### REQUIRED ACTION
Produce as output only the lines below starting at the line with "Task: Focus the 이메일(ID) input field" and continuing through the line with "This screenshot has height=1060, width=1148.", each one exactly as written.

*** EXERCISE DATA ***

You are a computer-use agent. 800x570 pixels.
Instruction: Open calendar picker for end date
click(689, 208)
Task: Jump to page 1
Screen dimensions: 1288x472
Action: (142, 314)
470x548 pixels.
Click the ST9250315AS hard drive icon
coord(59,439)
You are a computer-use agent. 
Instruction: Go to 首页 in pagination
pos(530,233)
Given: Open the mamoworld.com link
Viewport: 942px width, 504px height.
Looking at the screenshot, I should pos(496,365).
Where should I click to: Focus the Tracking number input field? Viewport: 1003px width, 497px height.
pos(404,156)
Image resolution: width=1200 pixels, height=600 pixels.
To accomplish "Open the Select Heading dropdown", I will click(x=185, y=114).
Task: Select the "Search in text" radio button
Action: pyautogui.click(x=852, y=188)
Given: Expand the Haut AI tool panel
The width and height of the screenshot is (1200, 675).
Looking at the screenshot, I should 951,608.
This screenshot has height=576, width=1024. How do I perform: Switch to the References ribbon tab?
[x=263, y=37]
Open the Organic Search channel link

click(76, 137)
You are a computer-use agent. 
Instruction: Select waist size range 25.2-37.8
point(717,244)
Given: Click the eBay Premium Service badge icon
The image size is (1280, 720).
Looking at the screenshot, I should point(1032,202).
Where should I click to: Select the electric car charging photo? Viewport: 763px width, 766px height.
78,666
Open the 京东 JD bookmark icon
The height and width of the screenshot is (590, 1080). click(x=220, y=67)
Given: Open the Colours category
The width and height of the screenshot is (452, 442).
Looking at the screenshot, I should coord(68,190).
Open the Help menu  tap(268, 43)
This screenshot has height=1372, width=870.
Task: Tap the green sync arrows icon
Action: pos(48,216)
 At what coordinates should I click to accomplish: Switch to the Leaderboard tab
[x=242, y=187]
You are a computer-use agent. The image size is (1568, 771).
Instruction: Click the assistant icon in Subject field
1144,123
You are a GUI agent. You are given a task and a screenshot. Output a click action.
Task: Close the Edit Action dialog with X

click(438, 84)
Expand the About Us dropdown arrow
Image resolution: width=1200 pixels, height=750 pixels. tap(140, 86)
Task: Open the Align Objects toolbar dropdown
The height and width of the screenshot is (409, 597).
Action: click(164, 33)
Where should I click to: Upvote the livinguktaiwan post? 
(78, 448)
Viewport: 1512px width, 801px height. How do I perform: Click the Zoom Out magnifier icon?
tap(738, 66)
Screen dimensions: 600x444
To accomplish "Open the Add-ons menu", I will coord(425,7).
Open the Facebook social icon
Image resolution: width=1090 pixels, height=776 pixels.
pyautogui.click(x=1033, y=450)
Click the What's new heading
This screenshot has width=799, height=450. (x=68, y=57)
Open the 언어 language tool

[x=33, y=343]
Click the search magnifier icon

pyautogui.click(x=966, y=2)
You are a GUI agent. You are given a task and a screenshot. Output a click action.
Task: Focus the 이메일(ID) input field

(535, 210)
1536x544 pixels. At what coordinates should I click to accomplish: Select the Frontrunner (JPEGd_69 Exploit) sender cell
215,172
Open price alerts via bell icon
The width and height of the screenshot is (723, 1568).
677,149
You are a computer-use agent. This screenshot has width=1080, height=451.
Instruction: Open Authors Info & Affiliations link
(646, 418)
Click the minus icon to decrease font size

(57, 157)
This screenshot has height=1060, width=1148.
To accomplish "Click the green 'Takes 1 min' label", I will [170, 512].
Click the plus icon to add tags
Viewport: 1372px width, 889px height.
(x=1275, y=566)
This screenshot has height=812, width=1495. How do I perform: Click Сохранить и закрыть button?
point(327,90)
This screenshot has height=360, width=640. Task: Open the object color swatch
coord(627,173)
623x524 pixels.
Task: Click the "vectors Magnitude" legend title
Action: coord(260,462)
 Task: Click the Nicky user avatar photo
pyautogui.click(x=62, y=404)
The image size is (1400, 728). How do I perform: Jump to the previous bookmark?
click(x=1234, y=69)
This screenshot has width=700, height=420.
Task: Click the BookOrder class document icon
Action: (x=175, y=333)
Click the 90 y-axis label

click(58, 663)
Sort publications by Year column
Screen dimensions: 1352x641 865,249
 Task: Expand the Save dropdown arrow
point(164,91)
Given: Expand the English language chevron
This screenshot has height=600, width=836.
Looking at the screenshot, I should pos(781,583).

***

### SOLVED EXERCISE
Task: Focus the 이메일(ID) input field

(535, 210)
1536x544 pixels. At what coordinates should I click to accomplish: Select the Frontrunner (JPEGd_69 Exploit) sender cell
215,172
Open price alerts via bell icon
The width and height of the screenshot is (723, 1568).
677,149
You are a computer-use agent. This screenshot has width=1080, height=451.
Instruction: Open Authors Info & Affiliations link
(646, 418)
Click the minus icon to decrease font size

(57, 157)
This screenshot has height=1060, width=1148.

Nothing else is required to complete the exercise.